🏡 City: Dresden ➡️ Essen ➡️ Barcelona

💼 Job title: Lead Platform Engineer

🔮 Languages: English 🇺🇸, German 🇩🇪, Spanish 🇪🇸

👣 How do you commute to work? Walking whenever possible

✈️ Travel dreams: Non-stop train travel between Barcelona and Germany

🍔 Favorite junk food: Tequeños

📌 How has the Engineering team evolved since you joined in 2017?

When I joined Stuart in 2017, we were around 30 engineers. I remember being one of eight backend engineers working closely together with our other teams which at that time were Front-end, Data, Mobile, DevOps, and QA.

Now in 2021, I count more than 120 members! Due to that massive growth, our structure looks different now. We now have a Platform department (which I am part of), a department for Infrastructure, Applications, and Solutions with the great support of our QA and Agile teams. As you can see, we’ve made quite a few changes to support our growth. But what hasn't changed since I joined are our values and the empowerment I feel being around such great and inspiring colleagues.

📌 What does a workday as a Lead Platform Engineer look like?

As a Platform Engineer, our job is to build and scale the Stuart platform. It’s basically the group of technologies that power Stuart and empower other teams to innovate for an even better delivery experience.

To focus, we work in cross-functional teams. They include all skill-sets needed to accomplish a common goal aligned with the business domain that each cross-functional team is committed to.

In these teams, we come up with solutions to problems, shape them and finally implement them. Each of those stages requires a different set of skills, so I find it a great way to grow personally. (We have lots of examples where engineers discovered their secret talents in project management or public speaking.)

Besides that, we also perform regular exchanges across team or project boundaries, which can happen through meetings, workshops, or even mini-conferences and off-sites every once in a while.

📌 Can you take us through the programming languages you use in the Platform department?

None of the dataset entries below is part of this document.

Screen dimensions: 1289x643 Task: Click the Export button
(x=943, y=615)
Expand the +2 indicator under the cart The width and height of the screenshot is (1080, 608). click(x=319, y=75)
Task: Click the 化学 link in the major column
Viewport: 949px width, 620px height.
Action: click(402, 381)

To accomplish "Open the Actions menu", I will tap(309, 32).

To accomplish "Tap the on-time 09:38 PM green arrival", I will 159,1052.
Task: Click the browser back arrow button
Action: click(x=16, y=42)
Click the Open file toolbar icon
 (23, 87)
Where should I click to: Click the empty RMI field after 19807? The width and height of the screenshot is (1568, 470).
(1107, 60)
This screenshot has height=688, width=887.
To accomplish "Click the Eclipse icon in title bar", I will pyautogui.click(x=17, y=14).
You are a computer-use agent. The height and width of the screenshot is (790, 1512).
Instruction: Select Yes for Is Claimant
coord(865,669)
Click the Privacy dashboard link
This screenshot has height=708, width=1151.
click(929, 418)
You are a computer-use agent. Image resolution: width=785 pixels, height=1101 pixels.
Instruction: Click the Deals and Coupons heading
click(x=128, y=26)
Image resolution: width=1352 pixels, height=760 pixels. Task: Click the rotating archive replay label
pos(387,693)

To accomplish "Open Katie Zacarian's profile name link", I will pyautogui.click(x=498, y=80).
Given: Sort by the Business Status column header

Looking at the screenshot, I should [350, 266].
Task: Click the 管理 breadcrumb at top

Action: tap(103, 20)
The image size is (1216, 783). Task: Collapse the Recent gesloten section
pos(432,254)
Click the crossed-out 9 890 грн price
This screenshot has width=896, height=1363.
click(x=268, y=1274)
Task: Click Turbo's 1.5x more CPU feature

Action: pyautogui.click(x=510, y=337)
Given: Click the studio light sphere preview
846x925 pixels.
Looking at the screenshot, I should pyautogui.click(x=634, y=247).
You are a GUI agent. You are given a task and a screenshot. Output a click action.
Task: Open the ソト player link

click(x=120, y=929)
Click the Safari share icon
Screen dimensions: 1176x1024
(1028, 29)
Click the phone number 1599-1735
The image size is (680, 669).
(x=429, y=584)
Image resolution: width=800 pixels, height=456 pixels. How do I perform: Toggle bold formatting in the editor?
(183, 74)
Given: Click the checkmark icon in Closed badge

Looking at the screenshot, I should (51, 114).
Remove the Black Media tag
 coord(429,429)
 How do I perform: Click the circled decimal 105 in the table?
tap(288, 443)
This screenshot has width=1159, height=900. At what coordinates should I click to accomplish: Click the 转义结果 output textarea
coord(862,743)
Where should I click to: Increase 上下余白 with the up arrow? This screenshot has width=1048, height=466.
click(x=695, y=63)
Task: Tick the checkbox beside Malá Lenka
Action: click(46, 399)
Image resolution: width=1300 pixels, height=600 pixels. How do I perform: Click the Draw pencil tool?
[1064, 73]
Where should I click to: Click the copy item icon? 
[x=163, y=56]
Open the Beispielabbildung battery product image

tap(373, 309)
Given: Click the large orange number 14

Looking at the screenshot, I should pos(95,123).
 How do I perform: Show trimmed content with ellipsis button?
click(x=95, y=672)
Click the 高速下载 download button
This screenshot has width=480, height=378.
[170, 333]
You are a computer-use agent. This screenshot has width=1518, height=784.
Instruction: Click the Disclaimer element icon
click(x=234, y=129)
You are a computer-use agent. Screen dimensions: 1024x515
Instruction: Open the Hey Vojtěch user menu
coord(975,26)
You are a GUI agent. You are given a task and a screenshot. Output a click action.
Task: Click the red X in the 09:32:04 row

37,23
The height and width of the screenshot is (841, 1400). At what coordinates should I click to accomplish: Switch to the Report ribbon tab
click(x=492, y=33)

Inside the Platform department, the main languages that our apps are written in are currently Ruby, Scala, and Elixir. Those languages are chosen on a case-to-case basis depending on the purpose and requirement of each application. But obviously, we wouldn’t be Stuart if we didn’t explore new technologies. For example, last year we had a meet-up about the Crystal programming language and it was certainly interesting to see the motivation behind it. We also have different people with different interests in other programming languages such as Rust for example.

Adding to that, we welcome everyone to grow personally and professionally by running initiatives such as our Elixir Academy (2020), Python workshops (2021), regular StuTalks around various topics, or our all-you-can-watch Udemy subscription.

📌 How did the Platform department manage the shift to remote work?

(I secretly hoped for this question!) Internally, this topic really found its momentum during the first lockdowns throughout Europe. The majority of the Platform team has always been working remotely—which means that we were already proficient at handling the majority of our communication asynchronously. Of course, that didn't mean that we were used to being locked in our houses... It was a challenge for us as it was for everyone else.

During the first months, we ran internal workshops with teams that were used to always working at the office in order to support them throughout this difficult time. They genuinely appreciated our mentorship programs and we think that it had a great impact on the whole company in quickly getting adjusted to the new circumstances and growing stronger together.

📌 If you had to start your career over, what would be your career path?

For example, I think I could have dropped out of school a little earlier because I don't think that the school system supported me to grow. But who knows—it probably also taught me a pretty good life lesson.

What I want to say is that in retrospect I could come up with things I would have done differently but for me, that's a fundamental element of growing. If I look back, everything makes sense and had to be this way. Every mistake I made and every step I took out of my comfort zone rewarded me later on.

Martin Schurig skydiving from 4 km altitude
4 km altitude • 60 sec of free fall • 200 km/h • 4 min parachute

📌 What was your most thrilling experience?

Skydiving! There was that one day that I saw a video of someone skydiving and I wondered how I would feel 4km up in the air when the door of an airplane opened. My friends couldn't believe me when I told them that after watching the video I suddenly really felt like doing that. So the day after I signed up for a tandem skydive for the same week. Let me tell you, at that moment you forget all your day-to-day life. It’s amazing, do it!

📌 What is the nerdiest thing you do in your spare time?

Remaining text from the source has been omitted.